De acordo com o biólogo, essa é uma situação recorrente mas que, a cada ano, vem se agravando ao ponto de virar um problema de saúde pública.

— Só para se ter uma ideia, neste dia a mancha saía do Canal da Joatinga e atingia o condomínio Alfa Barra. E isso devido à quantidade de cianobactérias produzidas no sistema lagunar da Baixada de Jacarepaguá, fruto do despejo de esgoto. Acontece agora, principalmente, por causa das altas temperaturas e da intensa luminosidade, o que proporcionam, com o esgoto, as condições ideais de insalubridade para as cianobactérias deitarem e rolarem — alertou Moscatelli.

O pesquisador também ressaltou que a disseminação da água poluída depende das condições das correntes e do vento, que neste dia soprava de leste, vindo da Pedra da Gávea. Assim, a mancha verde abacate que ficava restrita ao Quebra-mar e à Praia do Pepê, agora chega a cerca de 4 km do canal da Joatinga. Ele também falou sobre os riscos das pessoas no contato e ingestão dessa água contaminada.

— A presença de cianotoxinas pode causar dermatite, reações alérgicas na pele, problemas gastrointestinais e, nas situações mais graves, hepatite e até câncer de fígado. Isso é científico — alarmou. — Se alguém consumir pescado contaminado, mesmo que cozido, nada adianta. Elas são acumulativas, não são eliminadas.

As fotos divulgadas por Moscatelli mostram também três ilhas próximas à comunidade de Rio das Pedras que foram formadas por lama, lixo e esgoto, atrapalhando o escoamento até às ecobarreiras:

— E nem precisa de maré alta. Elas se tornam um problema social de 70 mil pessoas.

Risco maior para as crianças

Aloysio Ferrão, pesquisador em saúde da Fundação Instituto Oswaldo Cruz e especialista em Ecotoxicologia, alertou para o risco que crianças correm ao mergulharem, por exemplo, na Praia dos Amores, no Canal da Joatinga, que é frequentada por muitos banhistas, incluindo crianças.

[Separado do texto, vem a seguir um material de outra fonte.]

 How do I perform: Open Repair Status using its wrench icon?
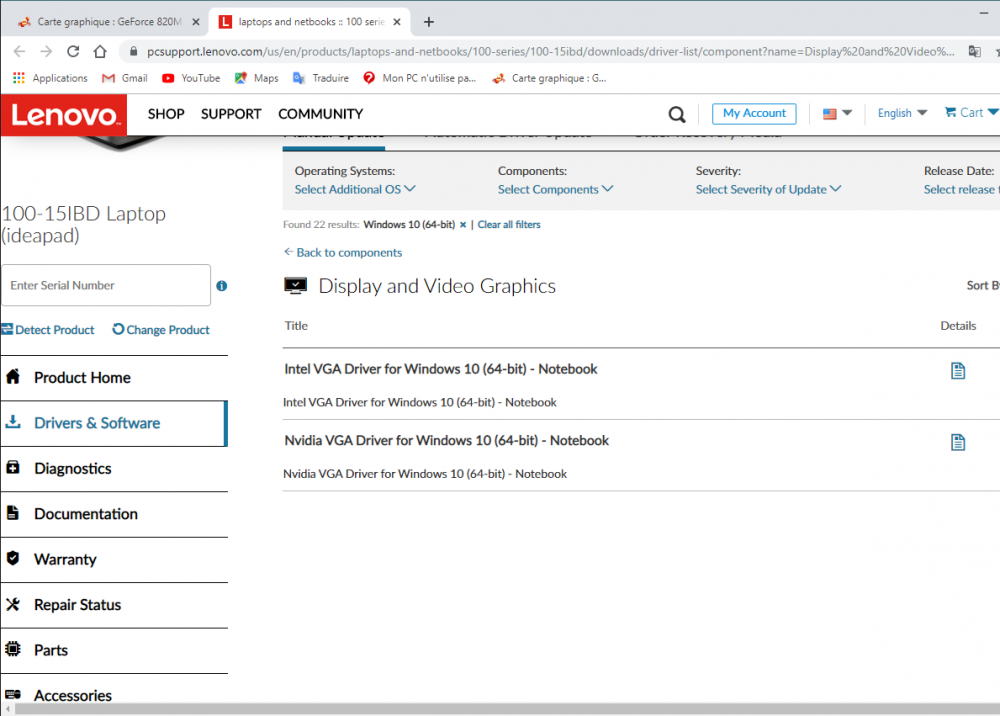(14, 604)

— E o limiar de tolerância a toxinas para elas é menor. Portanto, há um risco maior para crianças. Inclusive, muitas vezes, as crianças acabam engolindo um pouco de água durante a natação, o que aumenta ainda mais o risco. Mas tudo vai depender da frequência de exposição — alertou Aloysio.

Há cerca de um mês, segundo o biólogo, a Secretaria estadual do Ambiente e Sustentabilidade (Seas) instalou três novas ecobarreiras para reter o lixo jogado nas lagoas por moradores de comunidades como Gardênia Azul, Curicica e Cidade de Deus e do bairro de Jacarepaguá.

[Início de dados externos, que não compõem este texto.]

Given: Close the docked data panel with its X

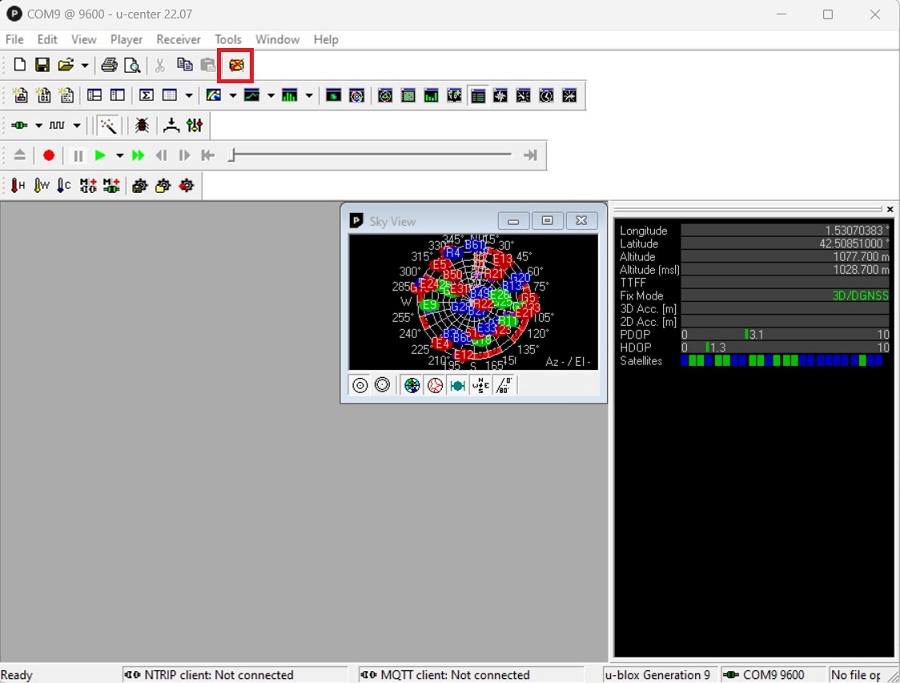Looking at the screenshot, I should (890, 209).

— A monstruosidade do problema que nós estamos vivendo aqui nessa região é de dar medo. São 300 toneladas de lixo por mês. Situação gravíssima e que não é nova mas está se agravando. E a solução é aquela que já devia de ter sido implantada há 30 anos, que é o saneamento universalizado — comentou.

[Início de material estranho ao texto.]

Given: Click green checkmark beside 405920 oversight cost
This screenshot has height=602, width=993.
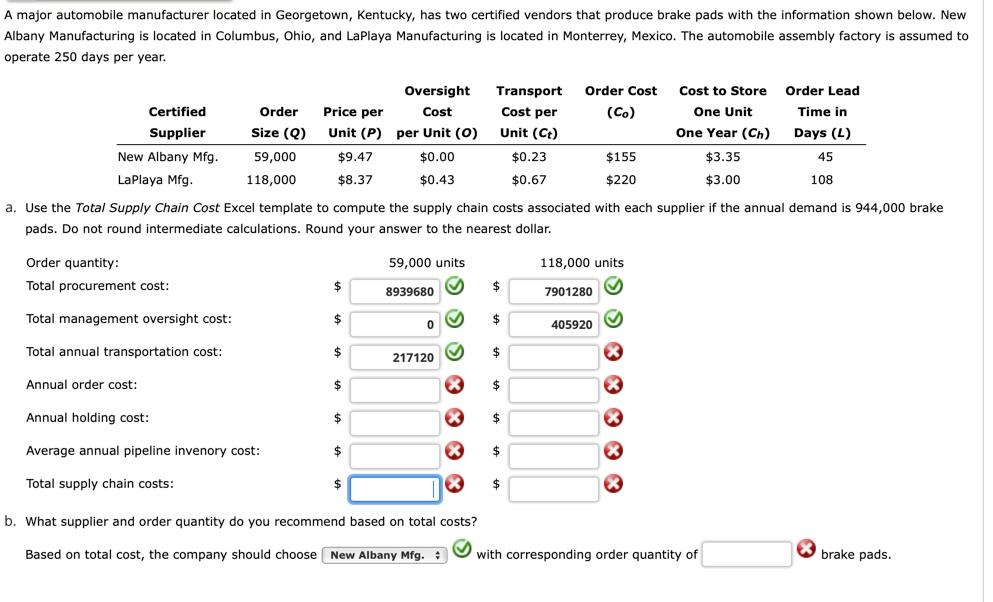Looking at the screenshot, I should 613,318.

Por nota, o Instituto estadual do Ambiente (INEA), órgão ligado à Seas, mencionou a instalação de ecobarreiras e disse que faz o monitoramento da qualidade da água bimestralmente em oito pontos da região:

"O Inea vem atuando arduamente para diminuir os impactos da poluição das lagoas da Barra da Tijuca. Temos instaladas e operando cinco ecobarreiras, que impedem que resíduos flutuantes e plantas macrófitas cheguem ao sistema lagunar, evitando assim, ainda mais a poluição das lagoas. Reforçamos ainda que o órgão ambiental realiza o monitoramento da qualidade da água do sistema lagunar de Jacarepaguá (Lagoas de Jacarepaguá, Camorim, Marapendi e Tijuca), em oito pontos, com frequência bimestral. Os boletins com os resultados do monitoramento das lagoas está disponível portal do Inea".